** START Data for this task **

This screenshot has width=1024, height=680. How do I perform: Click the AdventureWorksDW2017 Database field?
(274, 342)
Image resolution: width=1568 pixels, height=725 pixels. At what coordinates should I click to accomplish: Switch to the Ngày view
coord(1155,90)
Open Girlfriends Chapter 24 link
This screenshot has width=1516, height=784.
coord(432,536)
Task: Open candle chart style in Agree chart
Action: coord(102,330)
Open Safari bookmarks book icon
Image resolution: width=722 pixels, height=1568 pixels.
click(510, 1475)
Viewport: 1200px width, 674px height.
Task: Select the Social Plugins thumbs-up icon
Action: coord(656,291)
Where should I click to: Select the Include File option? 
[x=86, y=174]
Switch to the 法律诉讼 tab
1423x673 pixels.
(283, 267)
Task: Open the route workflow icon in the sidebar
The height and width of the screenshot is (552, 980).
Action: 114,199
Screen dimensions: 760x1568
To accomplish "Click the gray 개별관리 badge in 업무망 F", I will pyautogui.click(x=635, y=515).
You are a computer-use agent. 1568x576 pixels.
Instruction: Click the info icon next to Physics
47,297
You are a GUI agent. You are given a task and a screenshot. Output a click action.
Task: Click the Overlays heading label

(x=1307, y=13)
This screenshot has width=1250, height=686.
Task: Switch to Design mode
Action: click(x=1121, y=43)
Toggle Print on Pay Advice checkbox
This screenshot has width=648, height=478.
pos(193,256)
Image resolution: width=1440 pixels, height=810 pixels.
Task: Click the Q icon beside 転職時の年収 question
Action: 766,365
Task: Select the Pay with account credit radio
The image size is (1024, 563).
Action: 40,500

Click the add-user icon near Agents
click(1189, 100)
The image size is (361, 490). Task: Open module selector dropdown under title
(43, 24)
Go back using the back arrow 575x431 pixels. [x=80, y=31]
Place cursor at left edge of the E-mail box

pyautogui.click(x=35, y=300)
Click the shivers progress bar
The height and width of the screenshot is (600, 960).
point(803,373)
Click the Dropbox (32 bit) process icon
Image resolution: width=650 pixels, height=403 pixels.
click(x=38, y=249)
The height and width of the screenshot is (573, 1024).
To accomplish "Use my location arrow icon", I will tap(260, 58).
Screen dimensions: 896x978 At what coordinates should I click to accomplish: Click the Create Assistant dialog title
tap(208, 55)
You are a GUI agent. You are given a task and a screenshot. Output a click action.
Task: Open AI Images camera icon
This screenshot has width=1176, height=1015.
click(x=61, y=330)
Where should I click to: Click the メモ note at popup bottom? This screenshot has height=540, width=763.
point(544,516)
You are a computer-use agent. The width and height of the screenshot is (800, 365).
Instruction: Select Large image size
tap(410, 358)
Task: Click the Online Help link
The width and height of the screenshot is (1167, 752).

** END Data for this task **

# What the exercise asks:
Turn the rows above into a numbered list, omitting any blank lines.

# Reply:
1. This screenshot has width=1024, height=680. How do I perform: Click the AdventureWorksDW2017 Database field?
2. (274, 342)
3. Image resolution: width=1568 pixels, height=725 pixels. At what coordinates should I click to accomplish: Switch to the Ngày view
4. coord(1155,90)
5. Open Girlfriends Chapter 24 link
6. This screenshot has width=1516, height=784.
7. coord(432,536)
8. Task: Open candle chart style in Agree chart
9. Action: coord(102,330)
10. Open Safari bookmarks book icon
11. Image resolution: width=722 pixels, height=1568 pixels.
12. click(510, 1475)
13. Viewport: 1200px width, 674px height.
14. Task: Select the Social Plugins thumbs-up icon
15. Action: coord(656,291)
16. Where should I click to: Select the Include File option? 
17. [x=86, y=174]
18. Switch to the 法律诉讼 tab
19. 1423x673 pixels.
20. (283, 267)
21. Task: Open the route workflow icon in the sidebar
22. The height and width of the screenshot is (552, 980).
23. Action: 114,199
24. Screen dimensions: 760x1568
25. To accomplish "Click the gray 개별관리 badge in 업무망 F", I will pyautogui.click(x=635, y=515).
26. You are a computer-use agent. 1568x576 pixels.
27. Instruction: Click the info icon next to Physics
28. 47,297
29. You are a GUI agent. You are given a task and a screenshot. Output a click action.
30. Task: Click the Overlays heading label
31. (x=1307, y=13)
32. This screenshot has width=1250, height=686.
33. Task: Switch to Design mode
34. Action: click(x=1121, y=43)
35. Toggle Print on Pay Advice checkbox
36. This screenshot has width=648, height=478.
37. pos(193,256)
38. Image resolution: width=1440 pixels, height=810 pixels.
39. Task: Click the Q icon beside 転職時の年収 question
40. Action: 766,365
41. Task: Select the Pay with account credit radio
42. The image size is (1024, 563).
43. Action: 40,500
44. Click the add-user icon near Agents
45. click(1189, 100)
46. The image size is (361, 490). Task: Open module selector dropdown under title
47. (43, 24)
48. Go back using the back arrow 575x431 pixels. [x=80, y=31]
49. Place cursor at left edge of the E-mail box
50. pyautogui.click(x=35, y=300)
51. Click the shivers progress bar
52. The height and width of the screenshot is (600, 960).
53. point(803,373)
54. Click the Dropbox (32 bit) process icon
55. Image resolution: width=650 pixels, height=403 pixels.
56. click(x=38, y=249)
57. The height and width of the screenshot is (573, 1024).
58. To accomplish "Use my location arrow icon", I will tap(260, 58).
59. Screen dimensions: 896x978 At what coordinates should I click to accomplish: Click the Create Assistant dialog title
60. tap(208, 55)
61. You are a GUI agent. You are given a task and a screenshot. Output a click action.
62. Task: Open AI Images camera icon
63. This screenshot has width=1176, height=1015.
64. click(x=61, y=330)
65. Where should I click to: Click the メモ note at popup bottom? This screenshot has height=540, width=763.
66. point(544,516)
67. You are a computer-use agent. The width and height of the screenshot is (800, 365).
68. Instruction: Select Large image size
69. tap(410, 358)
70. Task: Click the Online Help link
71. The width and height of the screenshot is (1167, 752).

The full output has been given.